On April 1, 2022 I was diagnosed with sacral chordoma at the age of 53. As a life-long athlete (soccer is my game!) with a healthy lifestyle, the news hit hard! While my beloved husband, Mike, took a deep dive into the medical facts, the surgeons, and the Chordoma Foundation, I started to train for surgery. Instinctively, my body knew that it was in for a hard physical journey. I also knew that if I went into surgery as strong, fit, and mentally optimistic as possible, the better the recovery and general outcome would be.
On June 29 and July 1, 2022 I underwent massive sacral resection, plus the removal of three nerves at UCSF, with the incredible chordoma specialist Dr. Christopher Ames "behind the knife." When I awoke in the ICU, my first conscious thought was, "I'm glad to be alive." I had to remain in the hospital for one month until my back healed and the intense nerve pain subsided enough for me to sit up — and then finally take my first steps.
Once home, the athlete mentality that is lodged deep in my DNA showed up. I thought: "I have an injury. Now it's time to rehab and then get back out there." I started with walking only, then added in my beloved bootcamp (we call it Camp Menopause) with modifications, then deep water aerobics twice a week — all the while being very mindful of not over-doing it and NOT breaking the metal hardware in my sacrum area (this was one of my surgeon's greatest fears). The following summer, my husband and I relocated for four months down to Loma Linda University Hospital for proton radiation treatment as a preventative measure to help keep the cancer from returning. The hospital graciously gave my husband and I a membership to their state of the art gym complex. Each day for eight weeks, after I completed my 7:00 am treatment, I went to the gym to walk five miles and lift weights.

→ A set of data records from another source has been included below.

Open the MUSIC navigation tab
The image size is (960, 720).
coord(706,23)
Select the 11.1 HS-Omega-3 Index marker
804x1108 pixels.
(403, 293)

Today, exactly three years post diagnosis, I continue to work out five days a week. I haven't been able to return to soccer, and I do experience chronic discomfort and pain, but thanks to my athlete mindset, and probably even more importantly, the support and love I have received from husband, two daughters, my mom and dad, my brothers, and my friends, I am alive and getting to do most everything I want to do. I am indeed very grateful, and it is in this place of gratitude that I hope to remain.
My conversations with Chordoma Foundation staff member and chordoma survivor Dani Pike have been game changing (pun intended). Dani went through a very similar chordoma experience as me. She is always SO incredibly positive, and she brings me the most excellent ideas about how to cope and connects me to the Foundation's resources for pain treatment, insurance, etc. She and I are meeting about every month or so now, and I really look forward to our conversations. She's also helping me get more involved in the larger chordoma community and helping me find ways to give back to this Foundation that has helped me and my family in myriad ways.